Blogging, unfortunately, is becoming that for too many of us. Desserts are overly decadent (you’re going to stuff a cookie with a donut hole and cook it in a brownie? Why are we okay with this sort of grotesque overindulgence?), food is no longer food, and we are taking too many things into our diet on sheer heresay.
There were so many people (and documentaries and articles and books) who said vegan-based eating was the ultimate diet for my body and the planet. But a vegan diet in and of itself is void of important nutrients, and therefore not naturally sustainable without supplements of some sort. I think it’s a GREAT way to jumpstart healthy eating, but my nutrition counselor, Thor says I’ll likely be recovering from some of the nutritional depletion veganism wracked on my bones and molecules for at least a year.
I’ve been afraid to tell you that. So many of you started following Cheeky Kitchen after I started cooking up vegan eats. I don’t want to disapooint you. I don’t want to start a food war. So I’ve been hiding amongst the racks of clothing at Ross, trying to keep myself from admitting the truth.

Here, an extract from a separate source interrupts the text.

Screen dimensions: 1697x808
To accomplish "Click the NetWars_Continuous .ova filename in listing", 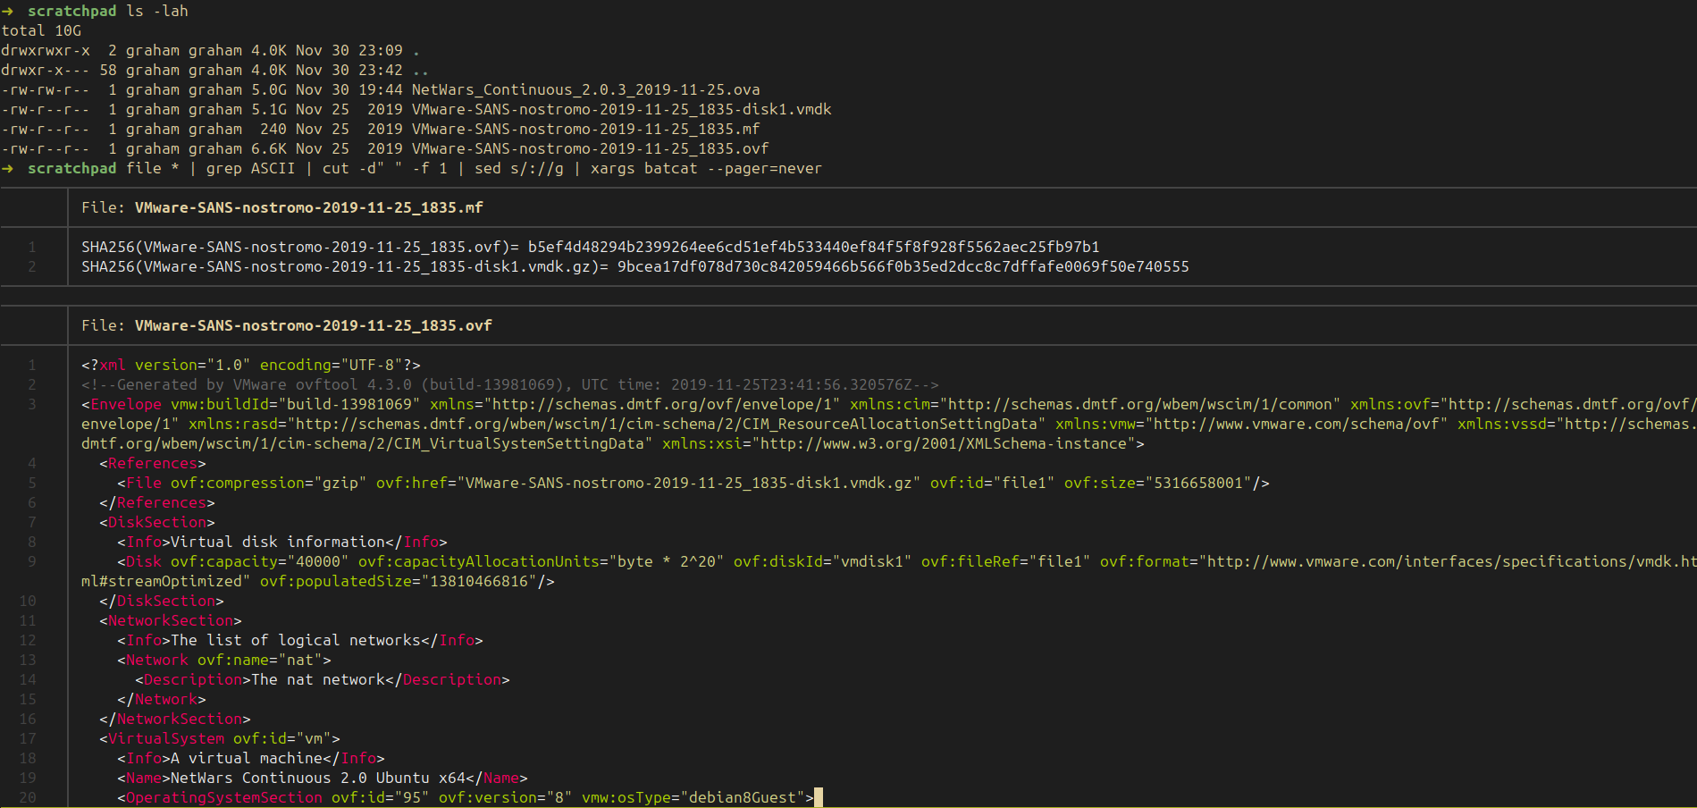I will (x=585, y=90).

I still haven’t figured it all out.
But after talking to Amy, I realized that Cheeky Kitchen was never a place where you came because I had it figured all out. It’s always been a reflection of my personal passion, evolution towards, and understanding of food. And it’s always been a celebration of those things, as well. After all, food is part of how I experience life. It brings such a beautiful dimension to what can otherwise become day-to-day drudgery. I mean, have you ever tried to keep the sock drawer full without knowing that you’ll be sitting down to a giant bowl of homemade Pho at the end of the day?
That’s what I’m saying. Food rocks. And though you may have come for the vegan eats, or the baked goods, or the faces on the food which once graced the pages of this blog, I hope you’ll stay and learn along with me.
Our American food system is broken. We’re killing ourselves with our overindulgence. Every time we sneak a bite, say “just this once” and dive into a gallon of ice cream, or otherwise obsess over erratic cravings, we tell ourselves that it’s normal, acceptable, and even somehow enjoyable to be out of control.
Oh, the many millions of times I’ve done just that here. I prided myself on being able to let go and let live and suck down a batch of brownies just because it made me somehow seem like a whimsical, spontaneous soul.
I still believe in let go and let live. But, I’m starting to transition the way I do those things to a way that includes naturally smaller amounts of healthy, whole, rich, satisfying foods, days full of unbeatable energy, and a closet full of skinny jeans.
I’ve had so many friends ask me about some of the changes I’ve been making, that Thor and I decided to host “Thorsdays” together for the month of October. Every week, we sit down and create a menu based on the deep-down, nitty-gritty science of what does a body good, then my peeps come over and eat. It’s like, the funnest way to enjoy a Thursday. And, yeah, I totally said funnest.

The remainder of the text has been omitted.